OBIETTIVO
Continua l'intervista a Furio Colombo su Martin Luther King, ripartendo subito dopo l'ultima frase.

ESTRATTO DELLA PAGINA
◆ ◆ ◆

50 anni fa, il 4 aprile 1968, Martin Luther King veniva assassinato a Memphis mentre si trovava sul balcone della sua stanza presso il Lorraine Motel. King aveva già scritto alcune delle pagine più importanti della Storia degli Stati Uniti d’America, ma oggi a cinquant’anni di distanza l’America sembra aver fatto dei passi indietro e, complice anch l’elezione di Donald Trump alla guida del Paese, il suprematismo bianco è tornato a far sentire in modo importante la propria presenza.

Oggi, in questo storico anniversario, abbiamo intervista il giornalista e politico Furio Colombo, a lungo corrispondente dagli Stati Uniti per La Repubblica e La Stampa e riuscito ad incontrare Martin Luther King nei primi mesi del 1960, quando quello da lì a poco sarebbe diventato il leader del movimento per i diritti civili degli afroamericani stava soltanto iniziando a far sentire la propria potente voce.

Lei ha conosciuto di persona Martin Luther King?

Sì, certo. Succede nelle epoche della Storia. Credo che fosse il gennaio o febbraio del 1960. Si avviava nel suo pieno la campagna elettorale per l’elezione di John Kennedy. In una casa di New York, la cui proprietaria era nota per essere una grande organizzatrice per il Partito Democratico, c’è stata una sera dedicata a una raccolta di fondi per il movimento nero nel Sud degli Stati Uniti e in quell’occasione Martin Luther King era stato inviato. Era a New York in quei giorni, era in quella casa e ci siamo incontrati.

◆ ◆ ◆

ESTRATTI DAI DATI

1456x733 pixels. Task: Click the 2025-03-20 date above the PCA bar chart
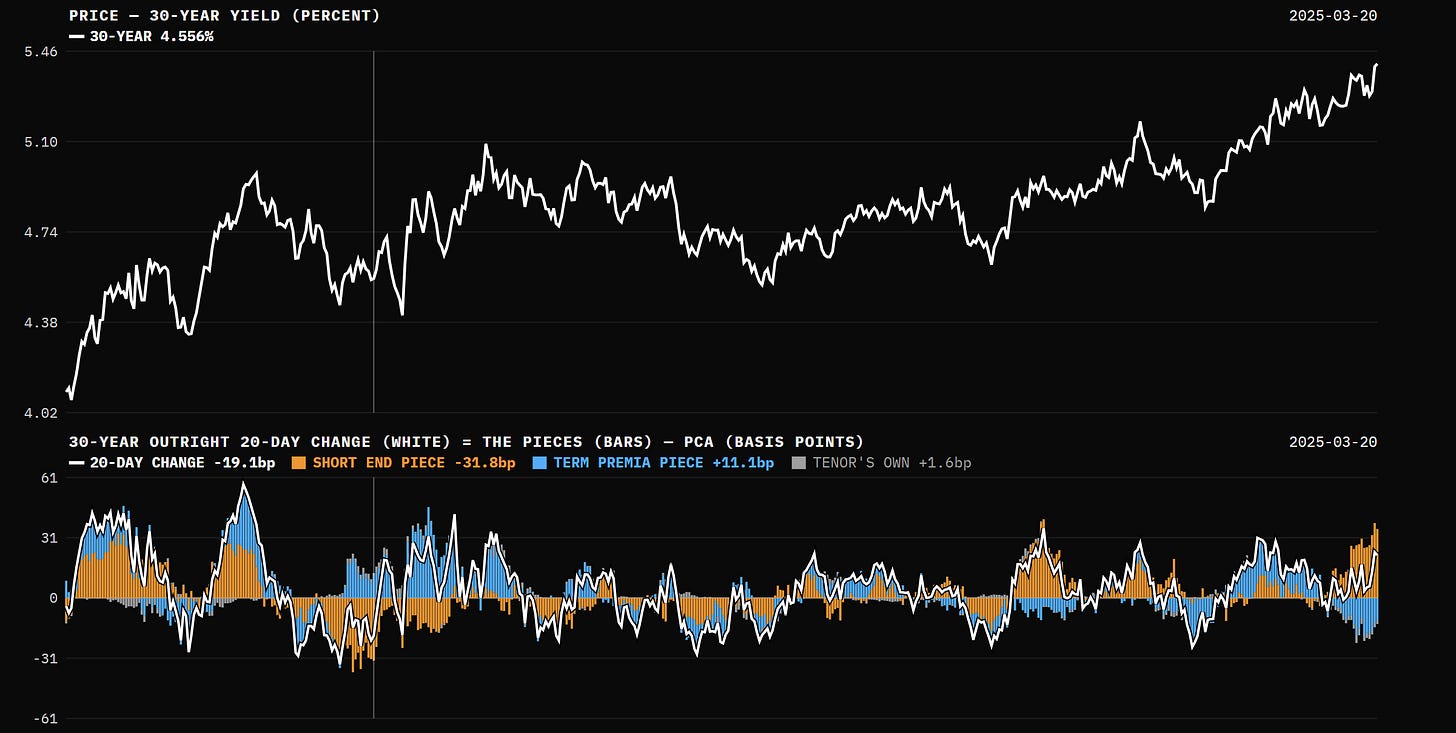pyautogui.click(x=1333, y=441)
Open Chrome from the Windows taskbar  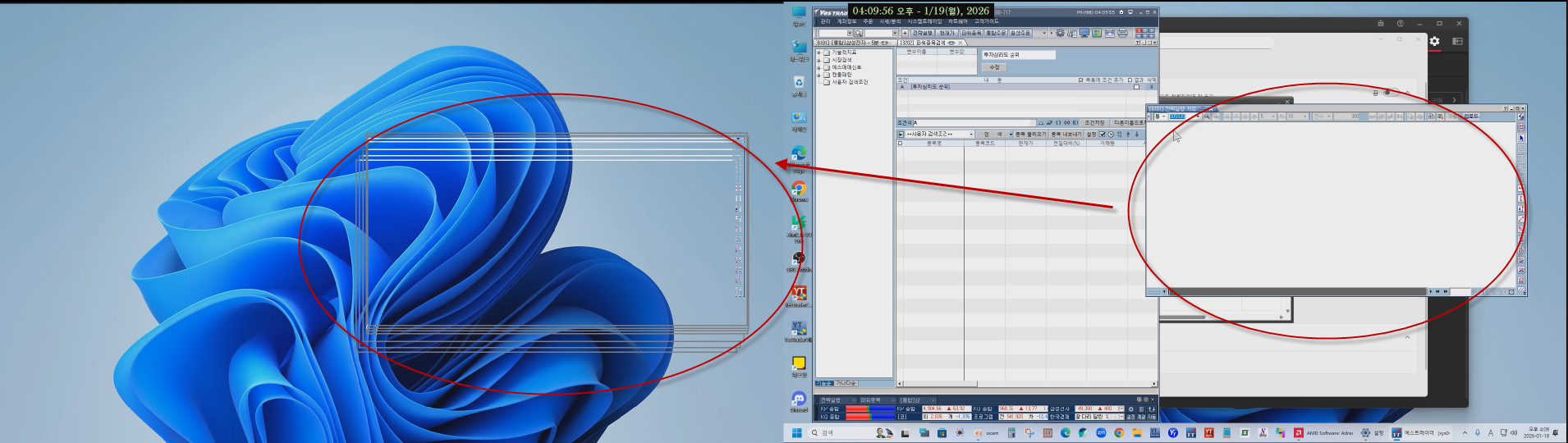coord(1118,433)
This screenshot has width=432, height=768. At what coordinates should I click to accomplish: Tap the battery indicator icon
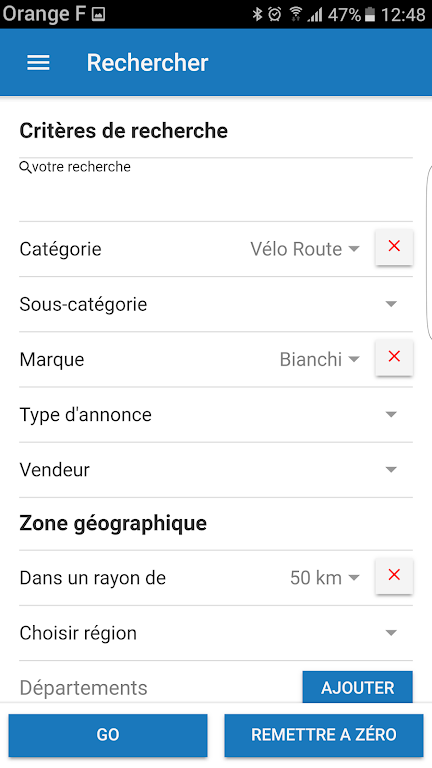(370, 14)
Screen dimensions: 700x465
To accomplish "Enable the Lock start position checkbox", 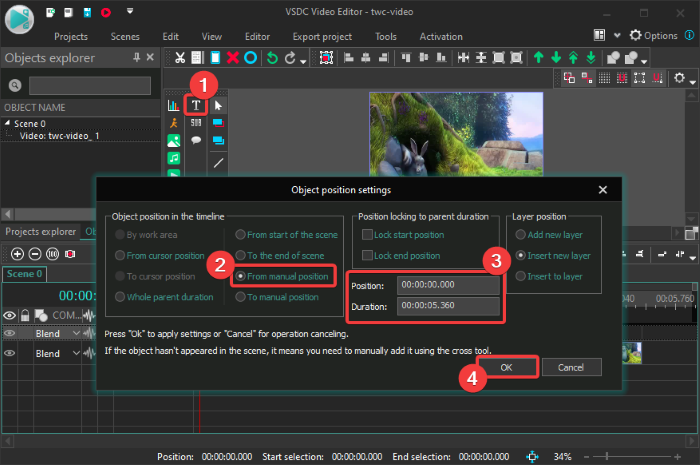I will point(368,234).
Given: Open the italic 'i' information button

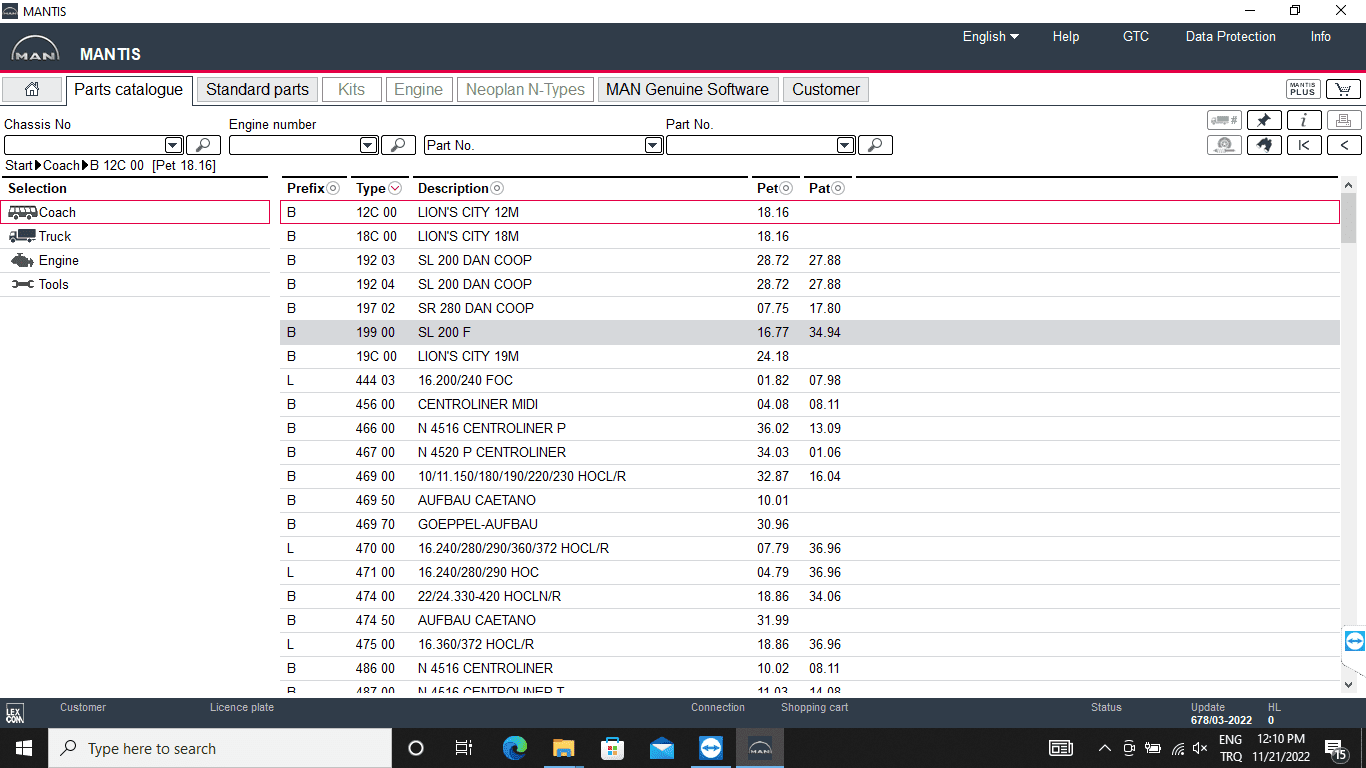Looking at the screenshot, I should pos(1304,120).
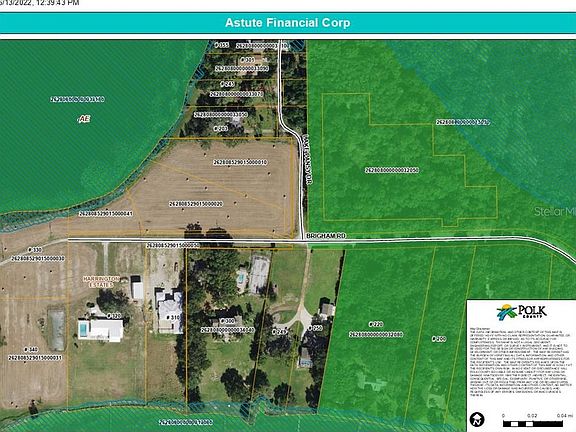This screenshot has width=576, height=432.
Task: Click the #220 address marker
Action: click(x=376, y=324)
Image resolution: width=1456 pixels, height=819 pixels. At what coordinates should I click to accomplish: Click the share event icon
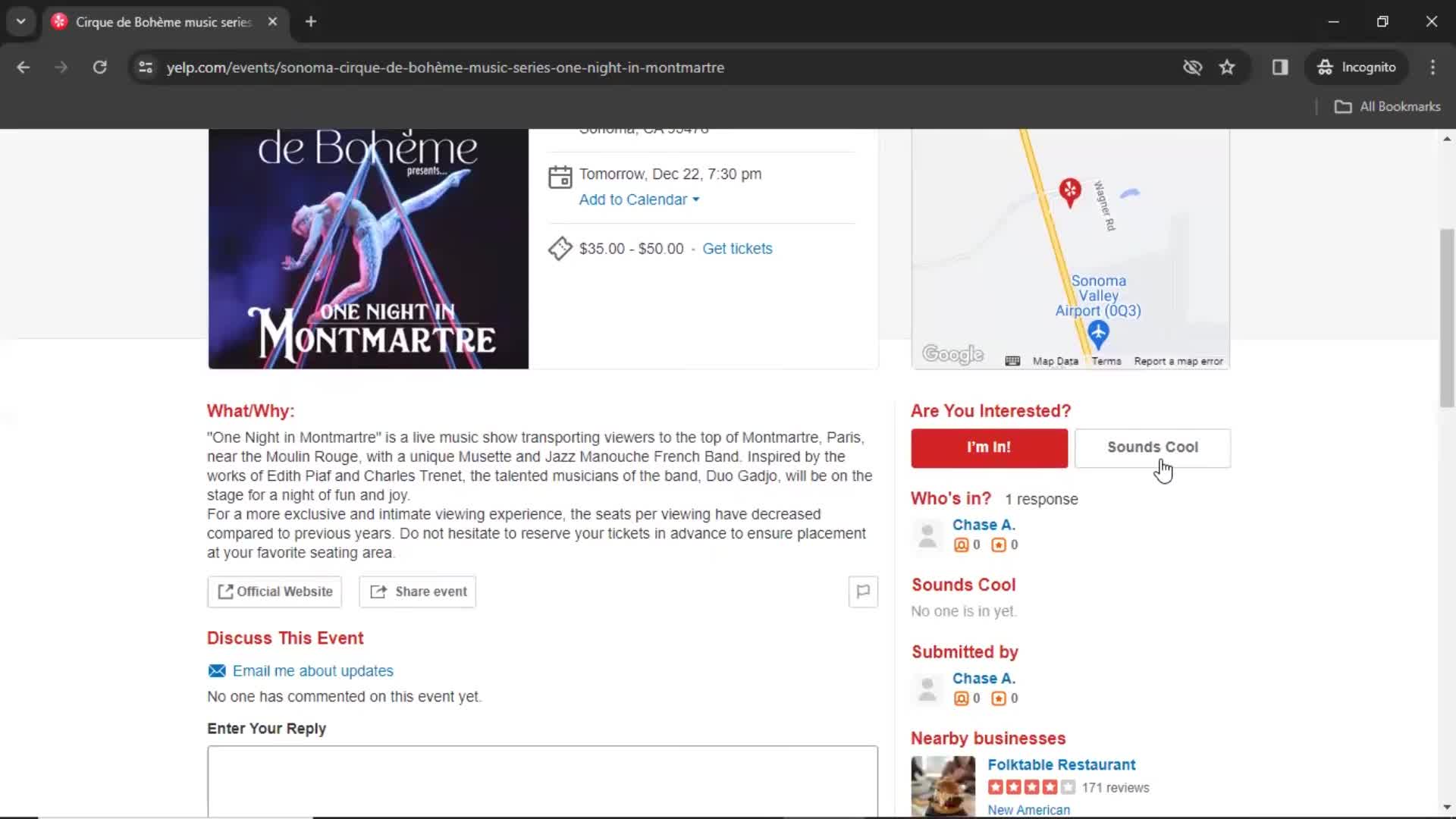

◆ ◆ ◆

RISPOSTA
Che uomo era?

Era un uomo intelligente, attento, bene organizzato anche dal punto di vista comunicativo nello stabilire il primo rapporto e fare quel lavoro che in quelle situazione si chiama networking, cioè vedere più persone possibili e cercare di trarre il frutto di questo viaggio. Era il Presidente di quella che si chiamava la Southern Christian Leadership Conference, che era l’organizzazione dalla quale sono nate le marce e le attività che poi hanno scosso l’America e che hanno reso Martin Luther King un personaggio di primo piano anche nelle notizie. Tutto ciò stava appena cominciando e l’idea era di venire a New York e vedere persone che sarebbero potute diventare sostenitori e che avrebbe potuto dare o procurare fondi per la Leadership Conference.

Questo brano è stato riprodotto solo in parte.